Re: [PATCH] block: Limit number of items taken from the I/O scheduler in one go

From: Bart Van Assche
Date: Mon Feb 03 2020 - 22:47:12 EST


On 2020-02-03 12:59, Salman Qazi wrote:
> We observed that it is possible for a flush to bypass the I/O
> scheduler and get added to hctx->dispatch in blk_mq_sched_bypass_insert.
> This can happen while a kworker is running blk_mq_do_dispatch_sched call
> in blk_mq_sched_dispatch_requests.
>
> However, the blk_mq_do_dispatch_sched call doesn't end in bounded time.
> As a result, the flush can sit there indefinitely, as the I/O scheduler
> feeds an arbitrary number of requests to the hardware.
>
> The solution is to periodically poll hctx->dispatch in
> blk_mq_do_dispatch_sched, to put a bound on the latency of the commands
> sitting there.

(added Christoph, Ming and Hannes to the Cc-list)

Thank you for having posted a patch; that really helps.

I see that my name occurs first in the "To:" list.
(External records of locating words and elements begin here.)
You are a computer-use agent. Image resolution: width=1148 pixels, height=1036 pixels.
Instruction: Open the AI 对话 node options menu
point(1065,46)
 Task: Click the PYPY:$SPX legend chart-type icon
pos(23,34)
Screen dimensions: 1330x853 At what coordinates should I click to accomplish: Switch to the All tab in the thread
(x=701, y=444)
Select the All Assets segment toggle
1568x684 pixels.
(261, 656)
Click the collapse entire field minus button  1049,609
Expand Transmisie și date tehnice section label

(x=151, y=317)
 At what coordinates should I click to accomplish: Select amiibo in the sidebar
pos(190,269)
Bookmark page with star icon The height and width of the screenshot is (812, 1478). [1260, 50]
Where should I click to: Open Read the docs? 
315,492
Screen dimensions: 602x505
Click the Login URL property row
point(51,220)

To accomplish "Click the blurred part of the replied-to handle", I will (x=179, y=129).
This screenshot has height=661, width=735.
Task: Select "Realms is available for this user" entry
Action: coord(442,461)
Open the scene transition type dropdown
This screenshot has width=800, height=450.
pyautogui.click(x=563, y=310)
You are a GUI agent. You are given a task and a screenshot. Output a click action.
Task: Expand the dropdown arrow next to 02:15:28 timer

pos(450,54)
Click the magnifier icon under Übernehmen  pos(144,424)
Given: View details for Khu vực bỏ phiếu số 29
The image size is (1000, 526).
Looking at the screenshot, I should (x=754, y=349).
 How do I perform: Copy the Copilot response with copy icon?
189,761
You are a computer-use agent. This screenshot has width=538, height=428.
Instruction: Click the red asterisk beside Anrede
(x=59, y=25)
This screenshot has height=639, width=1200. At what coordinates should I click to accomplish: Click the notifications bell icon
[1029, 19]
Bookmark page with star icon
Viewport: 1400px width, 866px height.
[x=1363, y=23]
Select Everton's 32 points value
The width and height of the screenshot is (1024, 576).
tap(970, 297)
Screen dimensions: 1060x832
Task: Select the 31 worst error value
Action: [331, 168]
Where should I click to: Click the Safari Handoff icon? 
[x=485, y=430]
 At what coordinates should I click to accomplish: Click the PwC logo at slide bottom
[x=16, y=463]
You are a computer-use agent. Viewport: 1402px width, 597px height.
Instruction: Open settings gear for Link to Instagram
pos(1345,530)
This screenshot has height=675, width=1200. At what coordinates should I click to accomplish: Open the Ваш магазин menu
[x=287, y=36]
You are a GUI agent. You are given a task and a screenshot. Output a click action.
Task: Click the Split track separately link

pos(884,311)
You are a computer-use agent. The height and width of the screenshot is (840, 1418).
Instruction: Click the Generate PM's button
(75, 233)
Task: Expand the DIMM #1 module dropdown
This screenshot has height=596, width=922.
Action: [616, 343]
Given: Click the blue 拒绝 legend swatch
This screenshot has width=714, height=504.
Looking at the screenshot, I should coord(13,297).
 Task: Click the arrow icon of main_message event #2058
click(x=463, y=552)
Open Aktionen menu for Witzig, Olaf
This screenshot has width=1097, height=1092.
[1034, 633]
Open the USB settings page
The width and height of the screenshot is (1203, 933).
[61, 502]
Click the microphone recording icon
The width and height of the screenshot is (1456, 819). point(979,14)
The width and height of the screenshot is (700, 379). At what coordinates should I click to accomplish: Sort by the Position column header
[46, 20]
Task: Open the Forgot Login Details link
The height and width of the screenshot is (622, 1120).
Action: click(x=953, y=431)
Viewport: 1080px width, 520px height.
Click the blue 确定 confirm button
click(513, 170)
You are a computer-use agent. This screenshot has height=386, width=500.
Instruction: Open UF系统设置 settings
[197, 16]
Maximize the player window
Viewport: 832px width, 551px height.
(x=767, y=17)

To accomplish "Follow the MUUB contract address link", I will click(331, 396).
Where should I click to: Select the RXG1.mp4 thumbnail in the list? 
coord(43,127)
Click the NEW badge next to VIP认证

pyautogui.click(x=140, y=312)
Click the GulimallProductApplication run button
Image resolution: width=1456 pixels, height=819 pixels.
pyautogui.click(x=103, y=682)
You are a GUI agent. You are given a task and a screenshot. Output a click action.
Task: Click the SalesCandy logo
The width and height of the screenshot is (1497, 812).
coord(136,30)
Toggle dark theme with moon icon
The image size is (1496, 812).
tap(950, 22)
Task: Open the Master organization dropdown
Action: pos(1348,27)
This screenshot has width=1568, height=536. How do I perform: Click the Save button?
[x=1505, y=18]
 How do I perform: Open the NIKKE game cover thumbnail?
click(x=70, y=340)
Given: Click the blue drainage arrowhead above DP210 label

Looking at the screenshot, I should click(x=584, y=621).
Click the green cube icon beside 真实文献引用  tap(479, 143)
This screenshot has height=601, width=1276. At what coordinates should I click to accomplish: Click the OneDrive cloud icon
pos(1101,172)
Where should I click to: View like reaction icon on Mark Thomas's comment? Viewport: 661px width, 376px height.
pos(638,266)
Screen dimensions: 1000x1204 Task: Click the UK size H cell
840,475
Since Jens is the
block layer maintainer I think Jens should have been mentioned first.

In version v4.20 of the Linux kernel I found the following in the legacy
block layer code:
* From blk_insert_flush():
list_add_tail(&rq->queuelist, &q->queue_head);
* From elv_next_request():
list_for_each_entry(rq, &q->queue_head, queuelist)

I think this means that the legacy block layer sent flush requests to
the scheduler instead of directly to the block driver. How about
modifying the blk-mq code such that it mimics that approach? I'm asking
this because this patch, although the code looks clean, doesn't seem the
best solution to me.

> + if (count > 0 && count % q->max_sched_batch == 0 &&
> + !list_empty_careful(&hctx->dispatch))
> + break;

A modulo operation in the hot path? Please don't do that.

> +static ssize_t queue_max_sched_batch_store(struct request_queue *q,
> + const char *page,
> + size_t count)
> +{
> + int err, val;
> +
> + if (!q->mq_ops)
> + return -EINVAL;
> +
> + err = kstrtoint(page, 10, &val);
> + if (err < 0)
> + return err;
> +
> + if (val <= 0)
> + return -EINVAL;
> +
> + q->max_sched_batch = val;
> +
> + return count;
> +}

Has it been considered to use kstrtouint() instead of checking whether
the value returned by kstrtoint() is positive?

> + int max_sched_batch;

unsigned int?

Thanks,

Bart.